Bersahabat Selamanya
Sewaktu masih kanak-kanak, setiap selesai shalat shubuh berjamaah di masjid, aku dan saudara-saudaraku sering melakukan jalan-jalan pagi. Hanya di waktu pagilah udara di kota Jakarta masih bisa dikatakan bersih, karena belum banyak kendaraan yang lalu lalang, dan matahari bahkan belum memperlihatkan cahayanya serta debu-debupun belum banyak beterbangan. Di sebuah kantor polisi kecamatan kecil yang berada di tikungan perempatan patung Pancoran, aku selalu memperlambat langkahku karena daerah itu adalah daerah yang aku sukai. Kenapa? Karena di situ, di sepanjang pagar kantor polisi itu ditanam berjajar pohon kemuning. Setiap pagi, wangi bunga kemuning dari jajaran rumpun pepohonan itu menyapa ramah hidung dan menambah perasaan damai. Lupa dengan jajaran gedung bertingkat yang ada di sekitarnya, atau jajaran warung kaki lima yang masih tampak tertutup dengan sangat tidak rapih, aku selalu membayangkan sedang berjalan di taman bunga. Hmm… Subhanallah, wangi sekali.
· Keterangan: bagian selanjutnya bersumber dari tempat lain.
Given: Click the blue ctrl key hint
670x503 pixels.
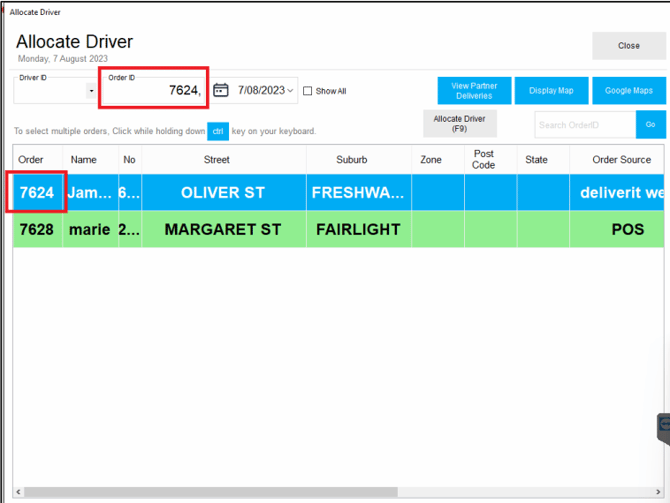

Menerbitkan sebuah cita-cita kanak-kanak, bahwa kelak jika sudah menikah dan punya rumah sendiri, aku akan menanam rumpun pohon kemuning di sepanjang pagar rumahku.Sekarang, ketika aku sudah memiliki keluarga sendiri, juga rumah sendiri. Setiap pagi sebelum berangkat ke masjid untuk shalat shubuh, aku selalu memuaskan hidungku untuk menghirup wangi kemuning yang rumpun pohonnya aku tanam di halaman rumahku yang mungil. Yup, alhamdulillah mimpi kanak-kanakku telah terwujud. Ada serumpun pohon kemuning di halaman depan rumahku. Setelah puas menghirup wangi bunganya yang seperti wangi sedap malam hanya lebih halus sedikit, berdua dengan suamiku kami bergegas menuju masjid saban shubuh.
***
Masjid di dekat rumahku itu jaraknya lumayan jauh sebenarnya. Tapi jarak jauh itu tidak terasa jauh karena aku dan suamiku sangat menikmatinya berdua sebagai waktu khusus untuk berkomunikasi lebih akrab di banding waktu yang lain, lepas dari masalah kerutinan pekerjaan kantor atau rumah tangga, lepas dari masalah hubungan dengan rekan kerja atau tetangga atau keluarga bahkan anak-anak sekalipun. Tidak harus dengan untaian kata-kata, karena komunikasi tidak selamanya berbentuk untaian kalimat. Itu sebabnya perjalanan jauh menuju masjid favorit itu sangat kami nikmati. Masjidnya sendiri, adalah masjid sederhana yang tidak terlalu besar. Biasanya, anggota jamaah yang melakukan shalat shubuh di masjid tersebut selalu bisa dihitung dengan jari, karena yang datang memang orangnya itu-itu saja setiap pagi, termasuk di dalamnya empat orang kakek yang bersahabat akrab.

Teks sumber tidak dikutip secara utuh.